UNIÃO NACIONAL PARA A INDEPENDÊNCIA TOTAL DE ANGOLA - U N I T A


­­­DECLARAÇÃO SOBRE O FIM DO PROCESSO CONSTITUINTE

Povo angolano:

Ontem, no Palácio dos Congressos, a UNITA escreveu nos anais da história política de Angola, o sentimento de repulsa do povo angolano pelo golpe constitucional efectuado pelo MPLA.

Agimos pacificamente, com muita tolerância, utilizando um método democrático muito comum nos Parlamentos do mundo civilizado, o abandono da sala pelos representantes do povo defraudado. Recebemos muitas expressões de encorajamento e de apreço de todas as partes do país, de muitas embaixadas e do estrangeiro, por este acto pacífico e corajoso em defesa do Estado de Direito.

Em Luanda, porém, a propaganda do regime, optou por uma política de insulto, que procura transformar o ofensor em vítima. Condenamos esta política. Em Portugal, no Brasil, na França, em todo o mundo, é normal os deputados abandonarem a sala quando querem protestar. No dia 14 de Outubro do ano passado, por exemplo, uma notícia da Rússia trazia o título Até deputados da oposição obediente perdem a paciência. Noticiava o seguinte, cito:

Os deputados de três grupos parlamentares da oposição na Duma Estatal (Câmara Baixa) do Parlamento da Rússia abandonaram a sala de sessões em sinal de protesto contra o facto de o Partido Rússia Unida se recusar a discutir “a falsificação dos resultados eleitorais”.

A nossa democracia é representativa. Isto significa que os deputados representam o povo. A posição dos deputados reflecte a vontade e o sentimento do povo. Uma boa parte do angolano há muito que nos pedia para abandonarmos a sala, porque eles sentiam que estavam a ser enganados, estavam a ser defraudados. Nós achamos que devíamos continuar até ao fim para percebermos a plena dimensão das intenções e dos actos fraudulentos.

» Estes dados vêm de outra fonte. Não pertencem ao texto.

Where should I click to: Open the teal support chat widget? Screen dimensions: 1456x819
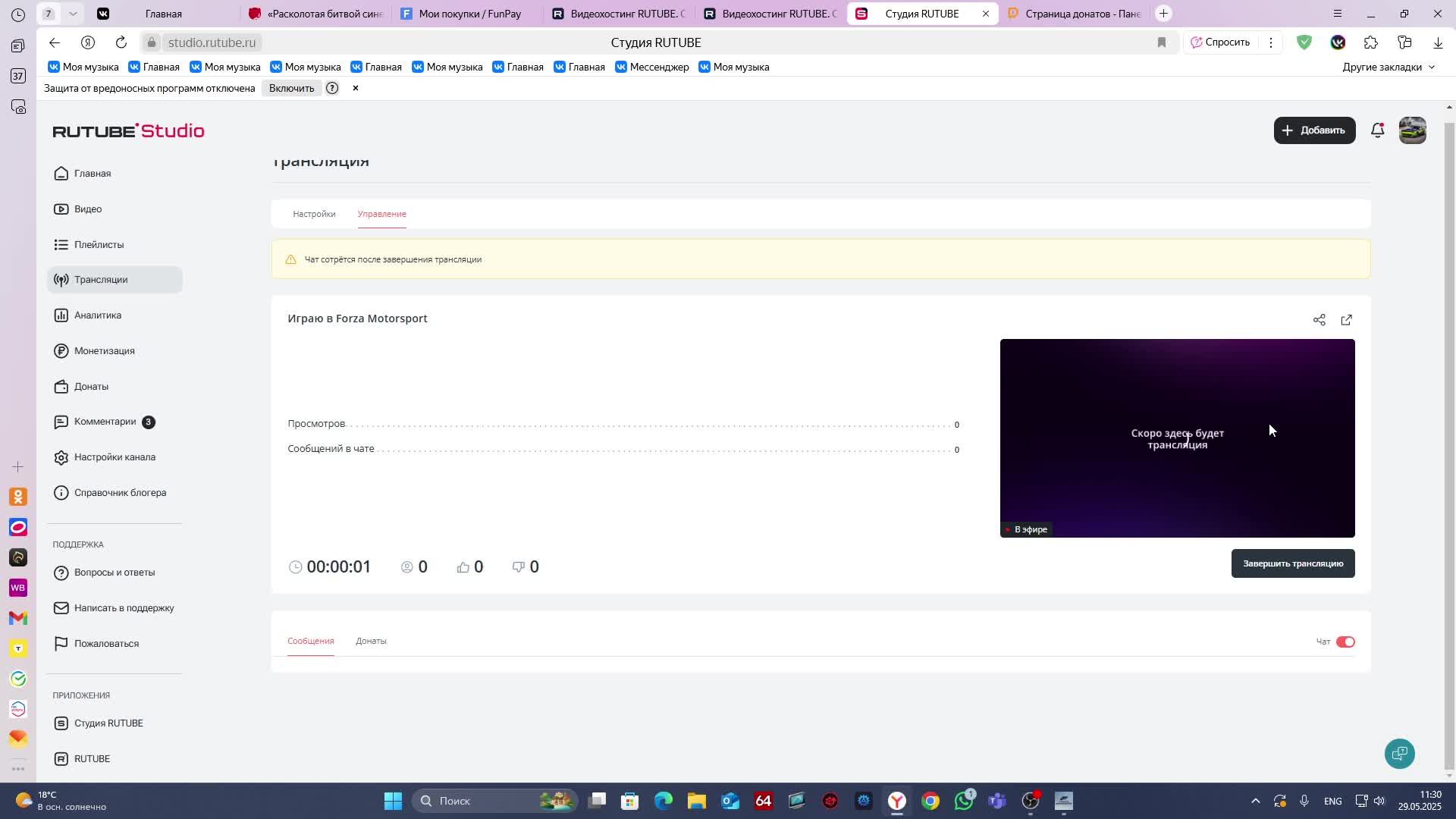click(x=1399, y=753)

A fraude começou com as eleições de Setembro de 2008. Continuou quando o Presidente da República deixou de cumprir a Lei e não convocou as eleições presidenciais, que estavam marcadas para 2009. Sem ter legitimidade para o fazer, em Dezembro de 2009, o Presidente da República condicionou o cumprimento da lei existente à aprovação de uma lei que não existia, a nova Constituição. Foi uma fraude à soberania do povo angolano e ao direito que lhe assiste de eleger o Presidente da República.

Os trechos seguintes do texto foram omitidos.